As if the sky cracked open and down poured were answers, his brooding thoughts aligned — Was there only one way to be a student, a college kid? And if there was, what would it look like? He thought about the poetry he’d read this morning, how he’d felt crushed when people sought to express themselves truly, in ways genuine to them and fraudulent, only, to him. How anger had seeped into his veins and clotted like internal scabs. How his apprehensive reflection stared defiantly in the mirror, and the shards under a violent fist turned into knives planted deep into his own body, glinting and smirking in the dark valves of shrinking cavities. If one way to live, to act, to express and to be, dictated all lives, then genuinity is truly dead, and truly there was no hope in his future, personal and collective; in a society that — increasingly and dauntingly and domineeringly — valued conformity, uniformity, and oneness, he feared for everything and was enraged by everything, before they even happened inside his minutely expansive reality, his trivially indispensable existence.

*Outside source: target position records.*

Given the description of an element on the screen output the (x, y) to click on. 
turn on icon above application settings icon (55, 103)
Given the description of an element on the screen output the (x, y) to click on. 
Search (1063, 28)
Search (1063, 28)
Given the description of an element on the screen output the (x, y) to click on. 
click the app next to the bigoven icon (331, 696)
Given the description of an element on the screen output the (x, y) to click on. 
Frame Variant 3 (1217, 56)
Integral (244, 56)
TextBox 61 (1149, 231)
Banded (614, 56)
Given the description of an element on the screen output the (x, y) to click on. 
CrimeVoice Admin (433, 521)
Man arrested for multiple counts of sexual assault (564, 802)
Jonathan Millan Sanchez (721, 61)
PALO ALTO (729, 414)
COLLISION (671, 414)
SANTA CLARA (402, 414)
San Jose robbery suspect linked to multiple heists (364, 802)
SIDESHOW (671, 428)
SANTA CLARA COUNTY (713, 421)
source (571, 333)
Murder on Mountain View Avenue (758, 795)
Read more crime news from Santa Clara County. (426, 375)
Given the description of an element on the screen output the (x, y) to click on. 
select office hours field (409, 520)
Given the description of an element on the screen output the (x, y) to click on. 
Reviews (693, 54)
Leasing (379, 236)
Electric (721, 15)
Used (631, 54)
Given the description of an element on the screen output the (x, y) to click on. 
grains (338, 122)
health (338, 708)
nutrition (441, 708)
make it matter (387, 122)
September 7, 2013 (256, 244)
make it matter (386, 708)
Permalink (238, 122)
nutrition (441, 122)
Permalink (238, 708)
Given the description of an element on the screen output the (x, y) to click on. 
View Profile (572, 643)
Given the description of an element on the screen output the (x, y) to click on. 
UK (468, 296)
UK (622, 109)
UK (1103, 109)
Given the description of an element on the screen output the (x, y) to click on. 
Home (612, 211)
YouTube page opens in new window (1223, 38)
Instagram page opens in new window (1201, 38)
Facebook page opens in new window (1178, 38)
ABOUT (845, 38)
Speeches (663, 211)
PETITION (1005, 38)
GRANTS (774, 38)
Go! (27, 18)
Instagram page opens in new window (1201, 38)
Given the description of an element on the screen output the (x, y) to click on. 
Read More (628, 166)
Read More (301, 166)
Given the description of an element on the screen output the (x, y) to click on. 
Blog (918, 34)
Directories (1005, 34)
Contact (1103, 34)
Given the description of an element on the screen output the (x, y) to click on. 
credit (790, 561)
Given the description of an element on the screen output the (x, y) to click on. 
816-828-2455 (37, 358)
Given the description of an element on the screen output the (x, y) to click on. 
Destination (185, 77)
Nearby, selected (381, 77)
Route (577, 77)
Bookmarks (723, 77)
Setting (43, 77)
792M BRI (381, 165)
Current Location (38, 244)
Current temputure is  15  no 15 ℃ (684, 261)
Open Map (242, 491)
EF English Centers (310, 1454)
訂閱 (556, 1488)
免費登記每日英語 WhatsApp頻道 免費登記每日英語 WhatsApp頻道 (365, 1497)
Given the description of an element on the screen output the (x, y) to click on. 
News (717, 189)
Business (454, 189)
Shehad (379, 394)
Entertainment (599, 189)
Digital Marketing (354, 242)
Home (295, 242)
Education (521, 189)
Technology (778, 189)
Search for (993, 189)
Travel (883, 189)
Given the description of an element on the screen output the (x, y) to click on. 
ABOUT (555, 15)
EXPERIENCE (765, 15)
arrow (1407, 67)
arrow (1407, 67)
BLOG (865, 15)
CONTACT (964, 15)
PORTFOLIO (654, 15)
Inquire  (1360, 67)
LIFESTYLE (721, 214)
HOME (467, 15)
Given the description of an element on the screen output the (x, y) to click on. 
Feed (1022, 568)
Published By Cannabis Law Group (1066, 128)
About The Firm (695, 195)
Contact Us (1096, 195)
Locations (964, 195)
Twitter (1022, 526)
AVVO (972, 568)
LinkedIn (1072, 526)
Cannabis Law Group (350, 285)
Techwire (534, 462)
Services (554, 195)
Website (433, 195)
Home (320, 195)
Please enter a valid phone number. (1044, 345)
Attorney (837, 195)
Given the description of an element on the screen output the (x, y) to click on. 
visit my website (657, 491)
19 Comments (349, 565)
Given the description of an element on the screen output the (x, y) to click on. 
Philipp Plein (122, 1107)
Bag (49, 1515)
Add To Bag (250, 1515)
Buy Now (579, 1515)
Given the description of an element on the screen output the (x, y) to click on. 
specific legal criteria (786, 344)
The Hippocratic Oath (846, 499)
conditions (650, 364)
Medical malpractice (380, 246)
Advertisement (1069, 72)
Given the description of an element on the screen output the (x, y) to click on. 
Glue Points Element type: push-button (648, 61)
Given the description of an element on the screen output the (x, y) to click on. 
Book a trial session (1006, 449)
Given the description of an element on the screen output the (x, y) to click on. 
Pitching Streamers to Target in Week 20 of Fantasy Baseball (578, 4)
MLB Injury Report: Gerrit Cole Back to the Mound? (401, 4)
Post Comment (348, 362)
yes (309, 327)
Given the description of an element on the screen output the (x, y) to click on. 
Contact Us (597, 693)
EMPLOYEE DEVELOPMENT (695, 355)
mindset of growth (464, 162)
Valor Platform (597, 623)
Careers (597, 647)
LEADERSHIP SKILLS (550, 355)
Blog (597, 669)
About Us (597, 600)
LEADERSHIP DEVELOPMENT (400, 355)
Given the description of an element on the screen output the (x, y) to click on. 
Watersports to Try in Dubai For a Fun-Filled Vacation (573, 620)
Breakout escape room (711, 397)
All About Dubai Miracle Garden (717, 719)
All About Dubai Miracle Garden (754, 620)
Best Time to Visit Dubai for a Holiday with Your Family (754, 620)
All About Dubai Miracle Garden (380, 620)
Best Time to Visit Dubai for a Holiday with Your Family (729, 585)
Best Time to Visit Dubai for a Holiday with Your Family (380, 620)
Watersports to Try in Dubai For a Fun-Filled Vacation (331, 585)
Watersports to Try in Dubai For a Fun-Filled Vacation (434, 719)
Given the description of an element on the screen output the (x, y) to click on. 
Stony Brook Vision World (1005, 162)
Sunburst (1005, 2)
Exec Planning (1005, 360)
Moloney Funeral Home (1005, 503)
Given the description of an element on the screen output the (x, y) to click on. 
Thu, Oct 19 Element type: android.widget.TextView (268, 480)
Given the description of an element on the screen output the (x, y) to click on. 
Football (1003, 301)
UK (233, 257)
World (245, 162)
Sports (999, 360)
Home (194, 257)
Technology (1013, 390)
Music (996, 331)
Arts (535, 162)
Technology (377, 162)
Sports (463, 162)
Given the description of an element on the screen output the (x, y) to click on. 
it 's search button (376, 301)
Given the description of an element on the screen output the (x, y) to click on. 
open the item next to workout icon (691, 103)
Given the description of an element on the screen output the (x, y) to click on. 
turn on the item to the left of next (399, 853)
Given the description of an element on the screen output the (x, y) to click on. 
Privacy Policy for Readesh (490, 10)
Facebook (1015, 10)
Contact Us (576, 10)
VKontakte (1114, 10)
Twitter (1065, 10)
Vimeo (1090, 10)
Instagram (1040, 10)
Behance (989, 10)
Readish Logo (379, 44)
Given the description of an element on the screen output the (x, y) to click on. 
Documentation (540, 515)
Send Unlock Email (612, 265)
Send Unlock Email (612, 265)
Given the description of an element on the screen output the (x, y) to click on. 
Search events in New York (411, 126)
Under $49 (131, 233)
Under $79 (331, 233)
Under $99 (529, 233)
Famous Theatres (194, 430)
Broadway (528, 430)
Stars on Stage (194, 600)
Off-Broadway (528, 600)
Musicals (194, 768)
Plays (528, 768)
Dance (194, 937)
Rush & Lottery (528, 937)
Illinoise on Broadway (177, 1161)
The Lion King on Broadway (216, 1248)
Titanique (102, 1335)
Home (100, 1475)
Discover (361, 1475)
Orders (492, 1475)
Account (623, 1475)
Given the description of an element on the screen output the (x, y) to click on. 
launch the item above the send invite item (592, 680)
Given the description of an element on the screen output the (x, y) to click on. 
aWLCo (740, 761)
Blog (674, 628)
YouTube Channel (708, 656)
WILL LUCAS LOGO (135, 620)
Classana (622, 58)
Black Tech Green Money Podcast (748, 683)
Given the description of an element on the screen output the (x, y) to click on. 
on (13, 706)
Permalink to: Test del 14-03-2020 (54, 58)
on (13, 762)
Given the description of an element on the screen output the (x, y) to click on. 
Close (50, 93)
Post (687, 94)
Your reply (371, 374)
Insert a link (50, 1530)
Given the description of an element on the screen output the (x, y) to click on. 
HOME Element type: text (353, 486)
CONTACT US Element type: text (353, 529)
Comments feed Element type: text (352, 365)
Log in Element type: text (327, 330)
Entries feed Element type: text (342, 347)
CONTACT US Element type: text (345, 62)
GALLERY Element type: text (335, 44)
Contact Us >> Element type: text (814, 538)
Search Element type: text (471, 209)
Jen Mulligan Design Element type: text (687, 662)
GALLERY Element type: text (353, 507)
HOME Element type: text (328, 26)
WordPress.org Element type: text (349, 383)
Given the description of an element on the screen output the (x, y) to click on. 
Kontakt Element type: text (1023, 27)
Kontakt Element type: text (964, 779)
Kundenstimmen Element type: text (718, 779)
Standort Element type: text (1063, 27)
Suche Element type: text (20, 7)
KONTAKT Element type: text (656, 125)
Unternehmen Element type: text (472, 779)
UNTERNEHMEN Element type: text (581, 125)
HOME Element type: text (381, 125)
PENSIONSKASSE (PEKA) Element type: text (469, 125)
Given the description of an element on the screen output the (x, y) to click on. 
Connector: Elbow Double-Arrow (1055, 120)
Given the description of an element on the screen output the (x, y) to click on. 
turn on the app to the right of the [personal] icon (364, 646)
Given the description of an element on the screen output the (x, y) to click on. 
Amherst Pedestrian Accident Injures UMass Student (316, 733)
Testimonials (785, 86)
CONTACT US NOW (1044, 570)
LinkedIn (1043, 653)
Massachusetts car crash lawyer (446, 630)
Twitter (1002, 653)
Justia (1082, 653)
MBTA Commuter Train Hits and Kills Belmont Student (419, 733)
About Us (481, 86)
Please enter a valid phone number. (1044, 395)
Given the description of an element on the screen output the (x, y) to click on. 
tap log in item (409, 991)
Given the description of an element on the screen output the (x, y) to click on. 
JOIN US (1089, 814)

A swivel in his chair showed him a panoramic a view outside his windows, the great beyond of this room amidst the perennial leaves and the meandering footpaths. There’d been such fantasies outside of his room; then a terrible thought was whispered, a valiant flag inserted, a gentle beauty removed his sweat-soaked blindfold: outsider, insider, the shunned and the hip, all were nothing but crude distinctions drawn by equally confused and lost people, flailing in the same big ocean to reach out for a buoy or a lifeline. The consciousness — his reality was his to craft — he’d been awakened to when he stepped into this new environment, the excitement, the gratitude, all swept away by cynicism and insecurity — and how to fix this, this broken thinking machine lodged inside. He planned, and stopped planning, a wrench pulled in time, a button pushed before siren sounded, and eventually, he simply pulled out his phone, notification reminding him of reunion tomorrow evening, he texted people: hey, won’t be coming, have fun. And he started to envision what contentment, growth, genuinity in years ahead, in his path, would look like for him.